Swap every "Viewport" in the lines below for "Window", and reproduce the lines with nothing else changed.
==*==
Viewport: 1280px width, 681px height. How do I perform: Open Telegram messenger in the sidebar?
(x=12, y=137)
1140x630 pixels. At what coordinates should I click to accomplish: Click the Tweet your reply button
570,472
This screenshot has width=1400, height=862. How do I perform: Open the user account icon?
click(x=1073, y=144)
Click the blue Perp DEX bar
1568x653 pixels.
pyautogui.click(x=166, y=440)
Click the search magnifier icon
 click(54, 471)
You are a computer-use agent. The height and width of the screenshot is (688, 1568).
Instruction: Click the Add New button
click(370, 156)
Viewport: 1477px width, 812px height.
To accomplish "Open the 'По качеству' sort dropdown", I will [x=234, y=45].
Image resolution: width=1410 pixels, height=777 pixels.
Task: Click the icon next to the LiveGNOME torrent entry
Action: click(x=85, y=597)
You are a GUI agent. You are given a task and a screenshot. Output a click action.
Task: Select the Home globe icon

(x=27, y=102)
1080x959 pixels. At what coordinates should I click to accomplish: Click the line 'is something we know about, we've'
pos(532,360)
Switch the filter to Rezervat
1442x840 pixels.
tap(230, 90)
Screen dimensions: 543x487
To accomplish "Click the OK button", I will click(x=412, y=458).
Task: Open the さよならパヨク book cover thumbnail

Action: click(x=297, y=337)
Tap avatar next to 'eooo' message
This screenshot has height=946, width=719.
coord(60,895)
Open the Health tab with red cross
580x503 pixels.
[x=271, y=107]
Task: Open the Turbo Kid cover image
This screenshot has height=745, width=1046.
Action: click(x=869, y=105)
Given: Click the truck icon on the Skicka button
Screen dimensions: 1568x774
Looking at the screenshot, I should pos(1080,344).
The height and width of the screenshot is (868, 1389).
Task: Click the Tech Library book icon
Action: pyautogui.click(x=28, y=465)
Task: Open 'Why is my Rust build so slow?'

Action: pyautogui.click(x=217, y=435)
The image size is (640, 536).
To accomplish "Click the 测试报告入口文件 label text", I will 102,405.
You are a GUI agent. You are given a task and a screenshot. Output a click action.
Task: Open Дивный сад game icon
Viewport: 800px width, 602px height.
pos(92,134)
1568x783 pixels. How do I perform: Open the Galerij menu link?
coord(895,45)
==*==
*RESULT*:
Window: 1280px width, 681px height. How do I perform: Open Telegram messenger in the sidebar?
(x=12, y=137)
1140x630 pixels. At what coordinates should I click to accomplish: Click the Tweet your reply button
570,472
This screenshot has width=1400, height=862. How do I perform: Open the user account icon?
click(x=1073, y=144)
Click the blue Perp DEX bar
1568x653 pixels.
pyautogui.click(x=166, y=440)
Click the search magnifier icon
 click(54, 471)
You are a computer-use agent. The height and width of the screenshot is (688, 1568).
Instruction: Click the Add New button
click(370, 156)
Window: 1477px width, 812px height.
To accomplish "Open the 'По качеству' sort dropdown", I will [x=234, y=45].
Image resolution: width=1410 pixels, height=777 pixels.
Task: Click the icon next to the LiveGNOME torrent entry
Action: click(x=85, y=597)
You are a GUI agent. You are given a task and a screenshot. Output a click action.
Task: Select the Home globe icon

(x=27, y=102)
1080x959 pixels. At what coordinates should I click to accomplish: Click the line 'is something we know about, we've'
pos(532,360)
Switch the filter to Rezervat
1442x840 pixels.
tap(230, 90)
Screen dimensions: 543x487
To accomplish "Click the OK button", I will click(x=412, y=458).
Task: Open the さよならパヨク book cover thumbnail

Action: click(x=297, y=337)
Tap avatar next to 'eooo' message
This screenshot has height=946, width=719.
coord(60,895)
Open the Health tab with red cross
580x503 pixels.
[x=271, y=107]
Task: Open the Turbo Kid cover image
This screenshot has height=745, width=1046.
Action: click(x=869, y=105)
Given: Click the truck icon on the Skicka button
Screen dimensions: 1568x774
Looking at the screenshot, I should pos(1080,344).
The height and width of the screenshot is (868, 1389).
Task: Click the Tech Library book icon
Action: pyautogui.click(x=28, y=465)
Task: Open 'Why is my Rust build so slow?'

Action: pyautogui.click(x=217, y=435)
The image size is (640, 536).
To accomplish "Click the 测试报告入口文件 label text", I will 102,405.
You are a GUI agent. You are given a task and a screenshot. Output a click action.
Task: Open Дивный сад game icon
Window: 800px width, 602px height.
pos(92,134)
1568x783 pixels. How do I perform: Open the Galerij menu link?
coord(895,45)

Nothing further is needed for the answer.